The name says it all: an individual with a doormat style of communication often gets trampled on or simply allow others to lead. They typically favor peace over any type of conflict, so they’ll often be passive or give the silent treatment when things get difficult. This can lead to problems, as those assuming the doormat style have their relationship needs chronically neglected and do not take a stand for themselves.
The sword is the opposite: those with this style are often very aggressive, defensive, and on edge. They may verbally lash out or blame others. For them, self-preservation is achieved through emotional manipulation or violence, but the relationship suffers the damage.
The lantern is the type of communication that we should all strive for. It’s illuminating and invites all into the light to see different perspectives and experiences. It is firm and secure, yet not overbearing. The lantern is a more mature style of communication, as it is rises above the tendency to be either a sword or a doormat.
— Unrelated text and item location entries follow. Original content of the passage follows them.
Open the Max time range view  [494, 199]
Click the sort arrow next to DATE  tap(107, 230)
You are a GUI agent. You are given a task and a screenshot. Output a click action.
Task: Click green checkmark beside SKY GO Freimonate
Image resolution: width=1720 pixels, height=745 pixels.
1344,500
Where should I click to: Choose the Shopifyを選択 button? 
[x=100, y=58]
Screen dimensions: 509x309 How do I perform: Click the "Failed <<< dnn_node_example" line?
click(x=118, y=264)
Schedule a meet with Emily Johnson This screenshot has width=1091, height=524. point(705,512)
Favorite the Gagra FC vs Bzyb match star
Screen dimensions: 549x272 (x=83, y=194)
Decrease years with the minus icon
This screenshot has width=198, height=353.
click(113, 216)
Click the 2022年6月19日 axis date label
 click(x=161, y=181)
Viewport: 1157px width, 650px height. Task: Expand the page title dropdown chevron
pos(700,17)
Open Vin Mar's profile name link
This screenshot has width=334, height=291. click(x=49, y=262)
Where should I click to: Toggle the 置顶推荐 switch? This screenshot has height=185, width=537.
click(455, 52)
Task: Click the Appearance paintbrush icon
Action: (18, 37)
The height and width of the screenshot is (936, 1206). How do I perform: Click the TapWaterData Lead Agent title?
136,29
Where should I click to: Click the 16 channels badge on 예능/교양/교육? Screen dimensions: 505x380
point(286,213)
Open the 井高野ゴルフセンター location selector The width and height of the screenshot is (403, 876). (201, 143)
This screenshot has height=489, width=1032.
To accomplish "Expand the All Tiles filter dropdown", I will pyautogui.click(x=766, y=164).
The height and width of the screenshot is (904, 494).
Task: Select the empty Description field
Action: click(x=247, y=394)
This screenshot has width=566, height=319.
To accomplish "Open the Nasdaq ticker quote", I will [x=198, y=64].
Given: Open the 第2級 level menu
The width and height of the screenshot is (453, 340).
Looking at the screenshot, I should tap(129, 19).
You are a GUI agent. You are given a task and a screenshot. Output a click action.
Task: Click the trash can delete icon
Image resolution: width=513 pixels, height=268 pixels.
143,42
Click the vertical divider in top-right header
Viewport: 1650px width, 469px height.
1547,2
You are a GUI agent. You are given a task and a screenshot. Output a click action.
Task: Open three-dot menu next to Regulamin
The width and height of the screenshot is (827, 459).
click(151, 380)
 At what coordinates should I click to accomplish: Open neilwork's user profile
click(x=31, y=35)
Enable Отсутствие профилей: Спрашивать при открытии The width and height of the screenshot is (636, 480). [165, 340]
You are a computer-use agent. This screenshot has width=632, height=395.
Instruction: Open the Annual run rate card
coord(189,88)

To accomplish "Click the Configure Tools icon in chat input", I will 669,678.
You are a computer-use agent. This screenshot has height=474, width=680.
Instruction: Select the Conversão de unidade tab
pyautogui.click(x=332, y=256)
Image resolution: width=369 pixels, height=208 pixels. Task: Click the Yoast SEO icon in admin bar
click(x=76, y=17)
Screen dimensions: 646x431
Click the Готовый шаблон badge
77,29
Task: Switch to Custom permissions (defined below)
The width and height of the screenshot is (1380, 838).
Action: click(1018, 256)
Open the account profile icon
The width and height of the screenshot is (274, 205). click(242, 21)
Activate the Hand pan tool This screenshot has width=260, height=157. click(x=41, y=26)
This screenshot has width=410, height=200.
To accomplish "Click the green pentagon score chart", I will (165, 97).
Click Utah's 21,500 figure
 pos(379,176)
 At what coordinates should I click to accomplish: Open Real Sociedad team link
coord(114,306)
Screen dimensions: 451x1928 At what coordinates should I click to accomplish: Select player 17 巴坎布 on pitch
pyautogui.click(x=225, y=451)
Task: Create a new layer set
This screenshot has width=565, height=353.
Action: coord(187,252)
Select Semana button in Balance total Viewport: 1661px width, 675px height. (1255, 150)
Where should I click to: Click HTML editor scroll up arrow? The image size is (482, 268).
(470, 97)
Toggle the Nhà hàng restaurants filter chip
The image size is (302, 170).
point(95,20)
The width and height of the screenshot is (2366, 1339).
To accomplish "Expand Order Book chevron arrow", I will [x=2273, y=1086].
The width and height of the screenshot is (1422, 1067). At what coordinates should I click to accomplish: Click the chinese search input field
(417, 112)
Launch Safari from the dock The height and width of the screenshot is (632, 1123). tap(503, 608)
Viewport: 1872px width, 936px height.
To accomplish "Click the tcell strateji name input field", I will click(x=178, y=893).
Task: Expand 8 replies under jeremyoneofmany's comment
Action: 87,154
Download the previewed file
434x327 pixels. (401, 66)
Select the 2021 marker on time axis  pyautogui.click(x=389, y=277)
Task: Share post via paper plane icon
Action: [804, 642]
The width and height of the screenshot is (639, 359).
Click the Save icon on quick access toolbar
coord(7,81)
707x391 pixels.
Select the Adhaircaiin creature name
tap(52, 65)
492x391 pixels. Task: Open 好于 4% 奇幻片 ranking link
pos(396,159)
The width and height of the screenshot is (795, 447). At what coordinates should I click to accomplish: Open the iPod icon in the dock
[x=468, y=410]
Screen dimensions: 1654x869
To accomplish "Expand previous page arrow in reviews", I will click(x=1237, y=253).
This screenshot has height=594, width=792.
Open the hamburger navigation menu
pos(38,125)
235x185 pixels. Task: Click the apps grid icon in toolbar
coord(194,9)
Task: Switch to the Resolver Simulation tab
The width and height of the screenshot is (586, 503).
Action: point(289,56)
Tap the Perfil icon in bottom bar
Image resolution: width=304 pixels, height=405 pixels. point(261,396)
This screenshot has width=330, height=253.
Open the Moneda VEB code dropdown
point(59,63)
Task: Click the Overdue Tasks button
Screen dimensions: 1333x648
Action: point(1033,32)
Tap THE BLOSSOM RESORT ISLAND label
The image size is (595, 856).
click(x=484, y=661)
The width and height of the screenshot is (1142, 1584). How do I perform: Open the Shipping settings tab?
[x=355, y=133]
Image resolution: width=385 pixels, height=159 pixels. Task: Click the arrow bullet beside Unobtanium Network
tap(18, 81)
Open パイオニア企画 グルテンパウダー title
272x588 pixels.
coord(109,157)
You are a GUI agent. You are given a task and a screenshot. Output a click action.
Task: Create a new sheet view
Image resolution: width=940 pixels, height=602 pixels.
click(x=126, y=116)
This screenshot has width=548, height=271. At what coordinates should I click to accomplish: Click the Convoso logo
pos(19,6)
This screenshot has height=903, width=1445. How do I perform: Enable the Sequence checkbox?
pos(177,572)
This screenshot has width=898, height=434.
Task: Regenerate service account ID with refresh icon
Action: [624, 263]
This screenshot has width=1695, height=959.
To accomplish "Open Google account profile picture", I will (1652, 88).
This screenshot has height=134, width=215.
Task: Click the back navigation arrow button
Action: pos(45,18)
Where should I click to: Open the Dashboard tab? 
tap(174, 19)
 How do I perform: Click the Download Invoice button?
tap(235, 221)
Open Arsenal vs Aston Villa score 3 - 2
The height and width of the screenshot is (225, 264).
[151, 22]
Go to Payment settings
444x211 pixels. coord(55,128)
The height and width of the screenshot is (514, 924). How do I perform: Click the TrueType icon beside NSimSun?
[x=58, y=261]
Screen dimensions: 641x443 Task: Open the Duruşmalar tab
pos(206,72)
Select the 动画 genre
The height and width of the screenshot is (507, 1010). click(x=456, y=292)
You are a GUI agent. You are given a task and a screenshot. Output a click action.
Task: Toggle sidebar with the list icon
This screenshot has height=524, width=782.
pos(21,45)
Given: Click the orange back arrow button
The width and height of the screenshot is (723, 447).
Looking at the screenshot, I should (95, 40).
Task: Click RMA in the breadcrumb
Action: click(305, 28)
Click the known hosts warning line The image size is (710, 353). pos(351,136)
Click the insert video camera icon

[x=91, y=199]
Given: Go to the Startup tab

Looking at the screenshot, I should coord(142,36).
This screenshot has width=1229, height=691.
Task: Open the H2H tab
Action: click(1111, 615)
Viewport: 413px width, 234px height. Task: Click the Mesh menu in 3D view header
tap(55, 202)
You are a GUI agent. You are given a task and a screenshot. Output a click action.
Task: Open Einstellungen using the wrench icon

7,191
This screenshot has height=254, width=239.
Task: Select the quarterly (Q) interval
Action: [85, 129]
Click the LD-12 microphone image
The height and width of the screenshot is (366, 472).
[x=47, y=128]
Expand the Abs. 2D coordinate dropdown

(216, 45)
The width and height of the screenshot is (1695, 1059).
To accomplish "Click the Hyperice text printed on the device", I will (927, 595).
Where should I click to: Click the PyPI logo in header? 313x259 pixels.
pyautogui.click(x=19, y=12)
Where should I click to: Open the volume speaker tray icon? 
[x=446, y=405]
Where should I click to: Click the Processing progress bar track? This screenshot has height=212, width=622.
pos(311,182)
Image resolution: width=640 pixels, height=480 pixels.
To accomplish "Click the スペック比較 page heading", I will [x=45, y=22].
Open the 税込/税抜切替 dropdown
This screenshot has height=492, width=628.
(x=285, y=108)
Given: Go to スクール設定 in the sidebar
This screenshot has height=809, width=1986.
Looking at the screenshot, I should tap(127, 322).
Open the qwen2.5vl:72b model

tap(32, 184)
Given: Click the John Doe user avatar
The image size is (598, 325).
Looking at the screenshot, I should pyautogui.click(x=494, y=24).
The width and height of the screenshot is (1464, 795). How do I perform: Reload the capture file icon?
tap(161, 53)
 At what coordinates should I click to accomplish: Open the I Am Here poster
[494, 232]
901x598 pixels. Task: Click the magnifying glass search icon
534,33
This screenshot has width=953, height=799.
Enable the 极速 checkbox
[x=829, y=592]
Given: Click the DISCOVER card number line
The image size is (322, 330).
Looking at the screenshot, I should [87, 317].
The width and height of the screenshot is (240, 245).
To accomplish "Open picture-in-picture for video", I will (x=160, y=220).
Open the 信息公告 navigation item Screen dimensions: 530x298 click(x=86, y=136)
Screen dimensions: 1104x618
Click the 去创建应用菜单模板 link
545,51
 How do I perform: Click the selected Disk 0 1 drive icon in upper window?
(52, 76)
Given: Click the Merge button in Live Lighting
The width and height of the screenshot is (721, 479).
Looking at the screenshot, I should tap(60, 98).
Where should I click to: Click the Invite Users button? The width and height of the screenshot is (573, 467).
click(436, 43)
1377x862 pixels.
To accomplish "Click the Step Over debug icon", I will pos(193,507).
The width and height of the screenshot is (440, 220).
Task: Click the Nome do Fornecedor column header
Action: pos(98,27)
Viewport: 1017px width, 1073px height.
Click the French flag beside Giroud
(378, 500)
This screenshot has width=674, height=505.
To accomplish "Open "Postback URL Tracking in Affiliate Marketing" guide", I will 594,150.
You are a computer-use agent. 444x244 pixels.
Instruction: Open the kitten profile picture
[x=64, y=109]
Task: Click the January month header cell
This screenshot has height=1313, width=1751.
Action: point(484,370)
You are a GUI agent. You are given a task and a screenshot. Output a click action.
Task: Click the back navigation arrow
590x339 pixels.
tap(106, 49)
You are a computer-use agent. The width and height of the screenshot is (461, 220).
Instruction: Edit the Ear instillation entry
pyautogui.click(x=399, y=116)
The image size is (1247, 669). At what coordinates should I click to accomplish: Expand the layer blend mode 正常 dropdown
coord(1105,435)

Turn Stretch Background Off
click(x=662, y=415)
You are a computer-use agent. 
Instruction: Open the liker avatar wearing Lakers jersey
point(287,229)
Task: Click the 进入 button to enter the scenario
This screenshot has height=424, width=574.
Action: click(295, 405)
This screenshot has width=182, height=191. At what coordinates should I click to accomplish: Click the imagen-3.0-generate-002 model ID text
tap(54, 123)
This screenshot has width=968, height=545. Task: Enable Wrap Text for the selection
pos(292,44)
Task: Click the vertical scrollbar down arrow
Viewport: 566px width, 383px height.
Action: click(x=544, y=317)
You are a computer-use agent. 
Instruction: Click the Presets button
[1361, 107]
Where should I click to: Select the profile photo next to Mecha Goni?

If you are interested in learning more about communication styles and how to strengthen your relationships with also maintaining your own unique voice, check out my book “The Assertiveness Guide for Women.”
Emotional Intelligence (EI) is the ability to recognize emotion and to use it to improve your life and your relationships. It is truly one of the most important skills you can develop as a human being, and yet it’s not something we seem to talk about very often. Here are some ways to work to achieve Emotional Intelligence in your marriage.
Acknowledge Your Emotions
All people have emotions. Some may be more expressive or communicative about them, but everyone has feelings. It sounds simple, but it’s important to recognize that both you and your spouse have inner experiences that influence you both.
Sort and Label Emotions
To be able to utilize and express your emotions, you first need to be able to identify them. The six basic emotions are happy, mad, sad, scared, surprised, and disgust. The ability to articulate in your mind, “this is what I’m feeling,” will help you communicate better with your partner. Being able to name those emotions makes the intensity go down so you’re better able to keep calm even in a tense situation.
Manage Emotions In Health Ways
Couples often have problems in that they don’t know how to cope with their own feelings, so they have emotional outbursts with their partner. Sometimes it’s as simple as taking a deep breath before you choose to engage or say something. Just take a pause and give yourself some time.
Express Emotions in Ways That Bring Connection
When you understand your emotions, you can ask for what you need in a way that brings you closer. If you’re sad, you can ask for comfort or encouragement. Also, look for signs that the other person has some emotions that need to be acknowledged. You might say something like, “gosh, you’ve seemed upset this week. Anything you want to talk about?” Acknowledging, labeling, and managing our feelings allows us to connect more with our partner and make sure both people’s needs are met.